La vie d’Antoine est bouleversée le jour où il découvre le poker. Il trouve dans ce jeu où les statistiques sont aussi importantes que le facteur chance une raison d’exister qu’il n’avait jusqu’alors jamais connu. Cornaqué par son ami Louis, il développe des capacités d’analyse et de concentration exceptionnelles qui ne tardent pas à faire de lui un joueur de très bon niveau. De Paris à Las Vegas, Antoine va connaître une ascension fulgurante qui ne se fera pas sans embuches. Plus dure sera la chute…
Jean-Sébastien Hongre relève un pari difficile avec ce premier roman : abordé le thème du poker sans noyer le lecteur en surchargeant le texte avec le détail des parties et les descriptions ennuyeuses des nombreux coups joués au cours d’un tournoi. Le texte n’est ni une apologie ni une dénonciation du « phénomène poker ». Ce n’est tout simplement pas le sujet. Bien sûr, le personnage principal est un joueur de poker, mais il ne faut pas s’arrêter à cette caractéristique. C’est avant tout l’histoire d’un homme en souffrance qui cherche à donner un sens à sa vie au moment où tout s’écroule autour de lui (notamment et surtout sa vie conjugale). L’analyse psychologique proposée par l’auteur est à ce titre extrêmement réussie. Le processus qui va mener Antoine vers la folie est décrit avec justesse et l’enchaînement des événements est limpide. La plus grande réussite réside sans doute dans le fait que le lecteur est « embarqué » par le déroulement de l’intrigue et veut savoir comment tout cela va se terminer.
Bien sur, le roman souffre de quelques faiblesses. L’écriture est essentiellement psychologique et très peu visuelle. Les scènes se passant à Las Vegas manquent peut-être de descriptions plus « littéraires » qui auraient magnifiées l’aspect démesuré et complètement fou de cette ville unique. Par ailleurs, les ellipses nombreuses et très brutales (l’histoire avance parfois de plusieurs années en quelques lignes) gâchent un tantinet la fluidité du récit. Dernier point assez déplaisant, certains effets de dramatisation semblent un peu gratuits et n’apportent pas grand-chose à l’histoire (l’accouchement difficile ou la disparition de Louis).
Il n’empêche, pour un premier roman, Jean-Sébastien Hongre propose un texte de qualité, finement pensé et fort ambitieux.

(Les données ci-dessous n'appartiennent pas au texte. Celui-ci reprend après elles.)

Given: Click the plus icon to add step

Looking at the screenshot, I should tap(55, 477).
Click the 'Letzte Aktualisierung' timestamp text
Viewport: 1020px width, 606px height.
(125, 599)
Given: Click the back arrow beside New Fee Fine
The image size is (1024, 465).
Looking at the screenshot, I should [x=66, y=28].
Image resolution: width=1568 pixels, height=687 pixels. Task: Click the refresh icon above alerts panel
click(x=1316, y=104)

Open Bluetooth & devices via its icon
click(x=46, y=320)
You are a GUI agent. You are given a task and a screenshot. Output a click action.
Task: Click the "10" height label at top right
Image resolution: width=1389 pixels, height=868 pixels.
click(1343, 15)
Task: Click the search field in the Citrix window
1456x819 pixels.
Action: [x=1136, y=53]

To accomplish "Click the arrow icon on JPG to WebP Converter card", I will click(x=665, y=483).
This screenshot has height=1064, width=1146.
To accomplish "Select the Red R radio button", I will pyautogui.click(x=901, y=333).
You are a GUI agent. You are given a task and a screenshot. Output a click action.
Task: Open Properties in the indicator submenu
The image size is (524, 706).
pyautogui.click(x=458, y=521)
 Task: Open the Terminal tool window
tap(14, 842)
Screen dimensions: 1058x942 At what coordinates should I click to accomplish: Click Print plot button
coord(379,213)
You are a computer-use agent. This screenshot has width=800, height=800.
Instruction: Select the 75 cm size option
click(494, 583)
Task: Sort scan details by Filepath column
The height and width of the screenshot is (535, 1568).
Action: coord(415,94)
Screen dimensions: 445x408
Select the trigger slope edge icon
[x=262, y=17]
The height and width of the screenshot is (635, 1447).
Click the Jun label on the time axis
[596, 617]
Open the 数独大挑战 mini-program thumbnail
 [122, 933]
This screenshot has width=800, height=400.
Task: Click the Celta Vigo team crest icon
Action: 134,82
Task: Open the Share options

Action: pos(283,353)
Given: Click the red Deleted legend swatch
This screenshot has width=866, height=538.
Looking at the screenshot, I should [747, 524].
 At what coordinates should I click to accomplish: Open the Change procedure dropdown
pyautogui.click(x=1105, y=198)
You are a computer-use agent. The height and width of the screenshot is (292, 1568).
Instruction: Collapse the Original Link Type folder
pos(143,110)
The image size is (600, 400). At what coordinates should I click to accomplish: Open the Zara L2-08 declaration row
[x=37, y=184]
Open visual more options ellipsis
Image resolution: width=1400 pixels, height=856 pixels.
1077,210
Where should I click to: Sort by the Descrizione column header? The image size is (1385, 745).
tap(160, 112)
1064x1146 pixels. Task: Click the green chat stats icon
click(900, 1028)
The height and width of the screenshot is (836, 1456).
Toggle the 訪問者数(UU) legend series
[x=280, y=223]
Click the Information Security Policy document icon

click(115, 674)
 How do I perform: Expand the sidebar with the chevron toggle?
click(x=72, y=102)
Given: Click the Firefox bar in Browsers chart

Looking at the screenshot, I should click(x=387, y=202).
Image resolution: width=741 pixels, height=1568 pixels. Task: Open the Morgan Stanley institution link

Saluons donc la naissance d’un écrivain auquel je souhaite une longue et belle carrière.
Un joueur de poker, de Jean-Sébastien Hongre, édition A. Carrière, 2010. 196 pages. 17 euros.
Merci à Livraddict et aux éditions Anne Carrière de m’avoir permis de lire ce livre dans le cadre d’un partenariat.
L’info en plus : les livres consacrés au poker ne sa cantonnent plus aux manuels techniques permettant d’apprendre à mieux jouer. Si le roman de Jean-Sébastien Hongre est la première fiction « psychologique » abordant le sujet, les éditions First ont publié fin mars le premier thriller écrit à quatre mains ayant pour thème principal le poker. Son titre ? Une partie en enfer. Ses auteurs ? Florian Lafani et Gautier Renault. Son pitch ? « De Boston à Paris, des plages de Nassau aux tables de poker de Las Vegas, bluff et ambition guident les trajectoires de Lars, Hugh et les autres... Autant d'individus qui participent sans le savoir à une seule et même partie » (4ème de couverture).